1) My favorite is Gary's Walking Through the Wild, A Journey Through the Yellowstone Rockies about his 500-mile "walk" through Yellowstone. This is an armchair journey the likes of which I will never take, but the history and deep spirituality of the place is for anyone who needs a sense of the place. I think our 13 and 12-year-olds grandkids will enjoy it, and I'll love rereading it to them.
2) The Yellowstone Wolves, the first year, also by Gary Ferguson, offers insight into the reintroduction of of gray wolves into the park. The beauty of this book is not only the extraordinary story of the wolves, but Gary's writing. It is magical.
3) OK, I like Gary's work: Hawks Nest: A Season in the Remote of Yellowstone is his 100-mile hike and three months of living alone in the wilderness of Yellowstone monitoring grizzly bears and wolf packs. This is a first hand account of the challenges of preserving the Yellowstone wilderness.
4) While Gary knows Yellowstone, Steve Chapelle was a Montana transplant, relative city-boy who headed down the length of the Yellowstone River by kayak. Kayaking the Full Moon, Journey Down the Yellowstone to the Soul of Montana is that story. OK, so the river is mainly outside of the park, but it's one crazy and stirring adventure....and he took his family.
5) One of my favorite books I read during researching both Yellowstone and Grand Tetons national parks was Worthwhile Places, Correspondence of John D. Rockefeller, Jr. and Horace M. Albright.
John D. Rockefeller. Jr. was American power personified. Among his interest was a passion for national parks and the wilderness. Horace Albright was a UC Berkeley educated man, who set his sights on the outdoors rather than the law office he was destined to run. As superintendent of Yellowstone National Park and later Director of the National Park Service, Albright could hold his own with a man like Rockefeller. The correspondence between the two vividly illustrates what it took (and how) a public servant and private citizen forged their ideas into reality for the betterment of the national park system.
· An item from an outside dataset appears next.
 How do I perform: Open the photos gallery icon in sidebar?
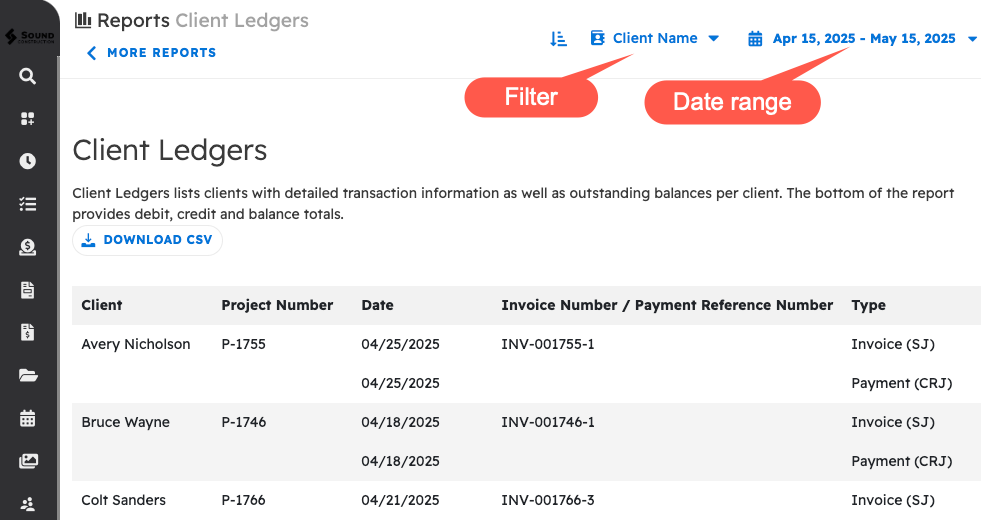(x=28, y=461)
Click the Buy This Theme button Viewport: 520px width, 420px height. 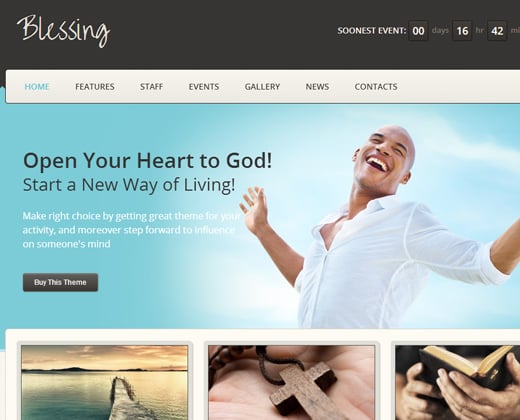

6) For the brass tacks history of the park, there is the two-part Aubrey L. Haines, The Yellowstone Story, A History of Our First National Park, Volume One and Two. This is the book history buffs go to....I certainly did.
7) Finally, park historian Lee Whittlesley took on the dark side with Death in Yellowstone chronicling, yes, all of the deaths within the national park. Someone had to do it, right?

Oh, and if you want to know about the history of Old Faithful Inn and Lake Yellowstone Hotel, there are always my books, Great Lodges of the National Parks that include Old Faithful Inn and Yellowstone history or Volume Two that includes Lake Hotel!